[THE TASK]: At the line containing "Trekking (22, 2259)", begin retyping, and continue word for word until the records below run out.

[GIVEN RECORDS]:
[Start of section]

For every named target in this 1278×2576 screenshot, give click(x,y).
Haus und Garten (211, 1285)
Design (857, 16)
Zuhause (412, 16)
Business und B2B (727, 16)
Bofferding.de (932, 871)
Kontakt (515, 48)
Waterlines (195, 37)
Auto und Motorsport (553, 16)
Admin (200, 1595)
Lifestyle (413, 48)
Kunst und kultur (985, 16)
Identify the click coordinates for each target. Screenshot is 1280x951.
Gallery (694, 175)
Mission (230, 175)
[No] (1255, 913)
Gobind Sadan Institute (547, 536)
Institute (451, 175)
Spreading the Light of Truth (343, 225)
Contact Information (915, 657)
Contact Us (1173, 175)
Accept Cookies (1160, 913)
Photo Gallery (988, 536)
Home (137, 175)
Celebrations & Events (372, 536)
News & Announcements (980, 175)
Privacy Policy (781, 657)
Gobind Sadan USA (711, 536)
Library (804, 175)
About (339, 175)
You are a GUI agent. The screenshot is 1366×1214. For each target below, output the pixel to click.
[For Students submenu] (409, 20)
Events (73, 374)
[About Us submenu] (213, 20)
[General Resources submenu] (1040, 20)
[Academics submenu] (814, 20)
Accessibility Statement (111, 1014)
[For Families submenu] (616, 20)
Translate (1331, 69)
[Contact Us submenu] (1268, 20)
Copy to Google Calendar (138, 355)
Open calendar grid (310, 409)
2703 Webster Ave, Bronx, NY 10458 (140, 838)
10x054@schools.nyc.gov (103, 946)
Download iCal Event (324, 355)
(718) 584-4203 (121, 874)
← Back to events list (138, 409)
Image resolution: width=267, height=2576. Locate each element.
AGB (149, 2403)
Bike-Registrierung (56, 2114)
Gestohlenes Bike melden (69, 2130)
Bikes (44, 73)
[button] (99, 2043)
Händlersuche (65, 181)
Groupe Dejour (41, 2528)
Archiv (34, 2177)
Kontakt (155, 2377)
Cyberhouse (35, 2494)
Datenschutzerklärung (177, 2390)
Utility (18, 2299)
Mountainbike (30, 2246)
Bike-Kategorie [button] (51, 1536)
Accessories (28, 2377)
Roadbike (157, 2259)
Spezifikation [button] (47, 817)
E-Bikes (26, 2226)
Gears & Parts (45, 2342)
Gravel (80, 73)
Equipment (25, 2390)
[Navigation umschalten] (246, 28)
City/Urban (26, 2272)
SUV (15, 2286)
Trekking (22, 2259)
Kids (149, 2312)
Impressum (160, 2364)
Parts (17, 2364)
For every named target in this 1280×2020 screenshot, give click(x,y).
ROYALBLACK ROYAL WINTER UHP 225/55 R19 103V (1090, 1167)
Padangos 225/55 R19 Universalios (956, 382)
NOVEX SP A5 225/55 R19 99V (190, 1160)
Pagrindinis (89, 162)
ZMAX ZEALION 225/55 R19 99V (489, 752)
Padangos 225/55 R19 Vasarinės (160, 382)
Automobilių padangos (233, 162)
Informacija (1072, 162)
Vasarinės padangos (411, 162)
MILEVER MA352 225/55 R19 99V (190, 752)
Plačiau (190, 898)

[End of section]

[REPLY]:
Trekking (22, 2259)
Kids (149, 2312)
Impressum (160, 2364)
Parts (17, 2364)
For every named target in this 1280×2020 screenshot, give click(x,y).
ROYALBLACK ROYAL WINTER UHP 225/55 R19 103V (1090, 1167)
Padangos 225/55 R19 Universalios (956, 382)
NOVEX SP A5 225/55 R19 99V (190, 1160)
Pagrindinis (89, 162)
ZMAX ZEALION 225/55 R19 99V (489, 752)
Padangos 225/55 R19 Vasarinės (160, 382)
Automobilių padangos (233, 162)
Informacija (1072, 162)
Vasarinės padangos (411, 162)
MILEVER MA352 225/55 R19 99V (190, 752)
Plačiau (190, 898)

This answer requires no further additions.